" Follow in the footsteps of one of America's most beloved writers, the immortal Mark Twain, as he circles the globe, performing before dozens of standing-room-only crowds. On July 14, 1895, Samuel Langhorne Clemens, a.k.a. Mark Twain, fifty-nine years old and deeply in debt, boarded a night train from Elmira to Cleveland and launched an unprecedented worldwide performance tour. A superb platform entertainer and an international celebrity, Clemens saw the tour as a quick way to make the money he desperately needed to pay his creditors and recoup his fortune, and so he began a journey that took him across North America to Fiji, Australia, New Zealand, India, Sri Lanka, and South Africa. One hundred years later, American writer Robert Cooper set out from Elmira in pursuit of Twain, following virtually every step of the legendary writer's itinerary across four continents.
In this remarkable feat of biographical recreation, we see Clemens make his way to the smelters, roasting ovens, and smokestacks of Butte, Montana, where pollution was so horrific that not even grass could grow; to Baroda, India, where he examined the gold and silver ornaments of the ruler's elephants and noted their proximity to an utterly destitute village; and to a vermin-infested jail in Pretoria, South Africa, where he lifted the spirits of some of the country's richest men, the imprisoned members of the Reform Committee who had been convicted of treason by the Boer government. We glimpse Clemens the consummate professional, constantly rehearsing his routines so that they would seem completely spontaneous. And we even see Twain the celebrity: railing against late trains and ferries, grumbling about hotel accommodations, and complaining about ill health and the tedium and drudgery of endless one-night stands, all the while basking in the adulation and affection of his audiences, enjoying the all-male camaraderie of club suppers and press conferences, and delighting in meeting the great and powerful of the lands through which he traveled.

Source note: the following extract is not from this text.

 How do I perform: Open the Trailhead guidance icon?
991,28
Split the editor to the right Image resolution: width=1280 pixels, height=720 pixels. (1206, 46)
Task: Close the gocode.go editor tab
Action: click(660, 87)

Drawing upon a wide range of primary sources and first-hand accounts-including Clemens's letters, journal entries, and notes; his comments to local newspapers; the letters of his wife and daughter who accompanied him; and the observations of his tour managers-Robert Cooper has created an utterly absorbing combination of travel writing, social history, character study, and historiography. The first book-length treatment of this heroic journey since Clemens's own century-old narrative, Around the World with Mark Twain is a fascinating account of an extraordinary year in the life of an American icon."